Shen Yun Performing Arts is a performing-arts and entertainment company formed in New York City and headquartered in Cuddebackville, Orange County, New York, in the Hudson Valley.[1] It performs classical Chinese dance, ethnic and folk dance, and story-based dance,[2] with orchestral accompaniment and solo performers. The Shen Yun website translates the phrase shen yun as "the beauty of divine beings dancing".[3]

Shen Yun was founded in 2006 by practitioners of the Falun Gong spiritual discipline,[4][5] with the mission of reviving "the essence of 5000 years of Chinese culture", which it claims to have been nearly destroyed since the start of the Cultural Revolution by the Communist Party of China.[6][7] Performances around the world are hosted by local Falun Dafa associations. The performances contain significantly religious content.

The group is composed of five performing arts companies: The New York Company, The Touring Company, The International Company, The North America Company, and The World Company, with of a total of about 200 performers. For seven months a year, Shen Yun Performing Arts tours to over 130 cities across Europe, North America, Oceania, and Asia.[8] Shen Yun's shows have been staged at prominent venues including Lincoln Center for the Performing Arts in Manhattan,[9] London’s Royal Festival Hall, Washington, D.C.'s Kennedy Center, and Paris' Palais des Congrès.[5] The company has performed extensively in Taiwan,[10] but has yet to perform in Mainland China or Hong Kong. The show's acts and production staff are trained at Shen Yun’s headquarters in Cuddebackville, in Orange County, New York, north of New York City.[8]

History[edit]

In 2006, a group of expatriate Chinese Falun Gong practitioners living in North America founded Shen Yun in New York.[11] The stated purpose of the company was to revive Chinese culture and traditions from the time before Communist rule[citation needed].

In 2007, the company conducted its first tour with 90 dancers, musicians, soloists, and production staff.[12]

Early shows were titled "Chinese Spectacular",[4][5] "Holiday Wonders",[13] "Chinese New Year Splendor", and "Divine Performing Arts", but now the company performs exclusively under the name "Shen Yun". As of 2009, Shen Yun had developed three full companies and orchestras that tour the world simultaneously.
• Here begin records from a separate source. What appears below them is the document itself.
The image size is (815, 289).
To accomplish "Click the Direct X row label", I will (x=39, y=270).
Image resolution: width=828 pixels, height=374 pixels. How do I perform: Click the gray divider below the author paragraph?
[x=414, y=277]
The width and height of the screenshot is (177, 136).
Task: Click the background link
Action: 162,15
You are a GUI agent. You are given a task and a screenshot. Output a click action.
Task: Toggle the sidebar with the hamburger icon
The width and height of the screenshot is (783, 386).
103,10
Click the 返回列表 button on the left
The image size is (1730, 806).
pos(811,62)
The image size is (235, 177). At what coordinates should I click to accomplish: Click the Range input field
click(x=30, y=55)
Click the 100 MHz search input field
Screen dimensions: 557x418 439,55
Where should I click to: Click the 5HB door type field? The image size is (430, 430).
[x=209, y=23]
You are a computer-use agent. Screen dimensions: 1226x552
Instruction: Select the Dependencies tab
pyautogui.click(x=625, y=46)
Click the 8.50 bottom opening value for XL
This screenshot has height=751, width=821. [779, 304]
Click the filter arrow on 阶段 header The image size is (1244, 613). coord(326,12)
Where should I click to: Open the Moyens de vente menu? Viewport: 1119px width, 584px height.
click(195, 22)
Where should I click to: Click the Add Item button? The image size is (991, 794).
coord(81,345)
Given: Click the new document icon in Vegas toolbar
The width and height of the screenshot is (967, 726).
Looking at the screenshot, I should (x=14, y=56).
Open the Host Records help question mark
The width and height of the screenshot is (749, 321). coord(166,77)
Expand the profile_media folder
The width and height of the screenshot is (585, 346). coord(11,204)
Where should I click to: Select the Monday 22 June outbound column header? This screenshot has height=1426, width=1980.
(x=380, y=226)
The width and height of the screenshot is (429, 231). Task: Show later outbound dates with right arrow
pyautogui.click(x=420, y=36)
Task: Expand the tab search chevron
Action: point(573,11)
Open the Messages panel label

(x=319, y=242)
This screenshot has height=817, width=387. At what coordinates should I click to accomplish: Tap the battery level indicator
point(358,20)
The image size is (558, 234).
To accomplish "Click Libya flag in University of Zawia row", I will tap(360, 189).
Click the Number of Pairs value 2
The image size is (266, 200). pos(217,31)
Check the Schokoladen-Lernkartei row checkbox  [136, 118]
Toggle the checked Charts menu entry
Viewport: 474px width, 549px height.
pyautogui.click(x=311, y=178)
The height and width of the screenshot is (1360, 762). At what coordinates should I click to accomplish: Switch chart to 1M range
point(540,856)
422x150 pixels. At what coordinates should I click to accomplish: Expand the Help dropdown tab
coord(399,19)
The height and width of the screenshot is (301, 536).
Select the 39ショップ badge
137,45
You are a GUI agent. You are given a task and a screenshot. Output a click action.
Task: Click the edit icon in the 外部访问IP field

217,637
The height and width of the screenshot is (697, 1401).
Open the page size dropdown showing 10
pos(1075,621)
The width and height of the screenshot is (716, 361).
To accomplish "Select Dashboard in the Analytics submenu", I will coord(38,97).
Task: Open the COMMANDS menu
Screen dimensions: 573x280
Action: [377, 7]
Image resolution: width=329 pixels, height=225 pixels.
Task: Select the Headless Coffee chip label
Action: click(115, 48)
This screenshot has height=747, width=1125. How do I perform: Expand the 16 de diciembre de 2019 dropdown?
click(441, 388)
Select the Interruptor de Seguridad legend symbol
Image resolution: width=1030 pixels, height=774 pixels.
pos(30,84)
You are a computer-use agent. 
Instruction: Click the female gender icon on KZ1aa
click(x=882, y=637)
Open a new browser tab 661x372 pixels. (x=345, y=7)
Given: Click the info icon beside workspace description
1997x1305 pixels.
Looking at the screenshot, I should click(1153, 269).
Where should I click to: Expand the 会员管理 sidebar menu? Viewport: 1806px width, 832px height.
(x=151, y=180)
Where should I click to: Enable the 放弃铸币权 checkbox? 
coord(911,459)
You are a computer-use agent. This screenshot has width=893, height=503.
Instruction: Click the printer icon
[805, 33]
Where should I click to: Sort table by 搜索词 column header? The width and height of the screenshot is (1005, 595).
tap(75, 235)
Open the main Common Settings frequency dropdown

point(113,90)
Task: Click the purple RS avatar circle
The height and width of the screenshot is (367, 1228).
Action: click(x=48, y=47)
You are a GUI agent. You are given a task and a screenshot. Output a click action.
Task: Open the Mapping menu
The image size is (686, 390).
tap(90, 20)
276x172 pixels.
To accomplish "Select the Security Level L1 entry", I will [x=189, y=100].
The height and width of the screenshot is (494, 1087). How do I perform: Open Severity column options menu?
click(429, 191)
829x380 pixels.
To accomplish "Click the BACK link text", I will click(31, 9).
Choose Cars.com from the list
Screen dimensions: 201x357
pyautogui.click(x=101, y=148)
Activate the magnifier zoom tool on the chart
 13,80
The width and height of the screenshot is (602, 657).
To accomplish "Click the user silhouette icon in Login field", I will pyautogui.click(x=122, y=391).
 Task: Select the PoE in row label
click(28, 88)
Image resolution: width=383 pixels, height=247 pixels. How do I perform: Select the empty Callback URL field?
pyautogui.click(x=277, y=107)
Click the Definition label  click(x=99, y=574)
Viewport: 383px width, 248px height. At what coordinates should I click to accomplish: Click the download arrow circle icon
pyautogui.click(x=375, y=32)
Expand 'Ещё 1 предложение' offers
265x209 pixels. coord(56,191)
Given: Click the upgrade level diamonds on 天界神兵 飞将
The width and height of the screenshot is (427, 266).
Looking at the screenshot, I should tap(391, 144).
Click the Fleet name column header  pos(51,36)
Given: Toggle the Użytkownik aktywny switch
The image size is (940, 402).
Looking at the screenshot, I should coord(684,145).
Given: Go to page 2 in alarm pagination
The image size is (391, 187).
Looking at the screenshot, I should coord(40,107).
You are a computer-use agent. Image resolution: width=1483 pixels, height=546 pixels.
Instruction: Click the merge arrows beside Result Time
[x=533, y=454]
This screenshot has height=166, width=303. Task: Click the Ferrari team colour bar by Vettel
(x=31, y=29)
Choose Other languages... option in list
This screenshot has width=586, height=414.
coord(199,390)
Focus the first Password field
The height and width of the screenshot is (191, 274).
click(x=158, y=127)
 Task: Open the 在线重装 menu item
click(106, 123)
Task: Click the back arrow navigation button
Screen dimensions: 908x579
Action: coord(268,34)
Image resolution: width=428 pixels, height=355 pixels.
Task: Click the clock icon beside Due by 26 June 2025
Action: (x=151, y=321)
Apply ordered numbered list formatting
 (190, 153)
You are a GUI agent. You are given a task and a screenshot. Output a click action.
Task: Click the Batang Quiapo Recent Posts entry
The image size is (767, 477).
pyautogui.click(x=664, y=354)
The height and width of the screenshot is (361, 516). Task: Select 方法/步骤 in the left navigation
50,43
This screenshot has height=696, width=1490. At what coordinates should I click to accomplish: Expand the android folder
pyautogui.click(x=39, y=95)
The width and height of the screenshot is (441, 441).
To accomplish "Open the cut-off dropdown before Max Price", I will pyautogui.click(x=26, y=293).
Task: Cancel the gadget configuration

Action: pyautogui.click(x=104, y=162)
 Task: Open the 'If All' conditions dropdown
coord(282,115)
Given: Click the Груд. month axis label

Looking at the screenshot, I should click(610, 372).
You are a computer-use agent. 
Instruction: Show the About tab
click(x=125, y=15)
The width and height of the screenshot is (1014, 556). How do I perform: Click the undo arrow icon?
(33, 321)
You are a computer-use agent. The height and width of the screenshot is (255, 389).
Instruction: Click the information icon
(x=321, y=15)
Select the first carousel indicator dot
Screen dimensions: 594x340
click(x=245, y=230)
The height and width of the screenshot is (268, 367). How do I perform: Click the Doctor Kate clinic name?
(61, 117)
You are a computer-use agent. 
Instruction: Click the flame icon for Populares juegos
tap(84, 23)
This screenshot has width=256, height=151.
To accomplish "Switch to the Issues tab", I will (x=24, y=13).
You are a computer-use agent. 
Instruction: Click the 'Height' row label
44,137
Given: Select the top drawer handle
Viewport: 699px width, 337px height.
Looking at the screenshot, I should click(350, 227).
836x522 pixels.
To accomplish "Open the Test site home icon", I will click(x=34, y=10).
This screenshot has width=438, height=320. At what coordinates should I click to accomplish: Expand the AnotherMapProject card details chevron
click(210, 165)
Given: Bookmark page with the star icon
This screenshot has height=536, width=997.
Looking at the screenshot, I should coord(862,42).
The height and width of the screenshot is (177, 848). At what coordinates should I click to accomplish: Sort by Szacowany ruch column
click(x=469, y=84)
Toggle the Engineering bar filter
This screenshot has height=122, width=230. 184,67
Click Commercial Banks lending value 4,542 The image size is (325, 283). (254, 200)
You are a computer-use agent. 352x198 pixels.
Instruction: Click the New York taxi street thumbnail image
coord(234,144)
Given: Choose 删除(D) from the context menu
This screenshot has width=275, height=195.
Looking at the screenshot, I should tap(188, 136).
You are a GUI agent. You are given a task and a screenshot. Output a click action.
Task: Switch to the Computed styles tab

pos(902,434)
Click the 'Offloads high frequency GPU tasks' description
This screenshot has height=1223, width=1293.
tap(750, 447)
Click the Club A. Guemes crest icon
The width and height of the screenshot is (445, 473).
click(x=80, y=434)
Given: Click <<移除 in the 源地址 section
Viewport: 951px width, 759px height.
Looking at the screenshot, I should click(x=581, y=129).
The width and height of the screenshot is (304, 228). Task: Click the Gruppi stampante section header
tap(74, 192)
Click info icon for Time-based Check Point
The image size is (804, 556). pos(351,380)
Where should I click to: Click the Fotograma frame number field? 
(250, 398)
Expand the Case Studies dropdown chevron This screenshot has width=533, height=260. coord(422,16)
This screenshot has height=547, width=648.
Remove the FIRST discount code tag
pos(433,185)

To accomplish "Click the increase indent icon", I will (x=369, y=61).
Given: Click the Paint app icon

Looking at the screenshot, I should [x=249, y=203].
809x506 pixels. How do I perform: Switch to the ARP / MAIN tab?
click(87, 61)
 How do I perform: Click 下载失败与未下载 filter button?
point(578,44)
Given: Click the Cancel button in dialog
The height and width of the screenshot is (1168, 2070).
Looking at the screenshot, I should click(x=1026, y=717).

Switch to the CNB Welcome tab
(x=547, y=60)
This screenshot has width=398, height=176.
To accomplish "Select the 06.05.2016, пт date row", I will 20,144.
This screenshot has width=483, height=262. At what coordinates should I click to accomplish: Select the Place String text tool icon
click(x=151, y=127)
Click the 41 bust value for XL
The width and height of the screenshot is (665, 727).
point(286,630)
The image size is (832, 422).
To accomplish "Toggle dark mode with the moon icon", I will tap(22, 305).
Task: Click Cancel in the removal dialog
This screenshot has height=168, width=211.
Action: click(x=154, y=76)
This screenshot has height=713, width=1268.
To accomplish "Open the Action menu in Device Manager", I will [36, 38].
By the end of the 2010 season, approximately one million people had seen the troupe perform.[8]

Billing and promotion[edit]

Shen Yun promotes itself as "a presentation of traditional Chinese culture as it once was: a study in grace, wisdom, and virtues distilled from five millennia of Chinese civilization". The company is described in promotions as reviving Chinese culture following a period of assault and destruction under the Chinese Communist Party.[6][7] Shen Yun is heavily promoted in major cities with commercials, billboards, and brochures displayed in the streets and in businesses, as well as in television and radio profiles.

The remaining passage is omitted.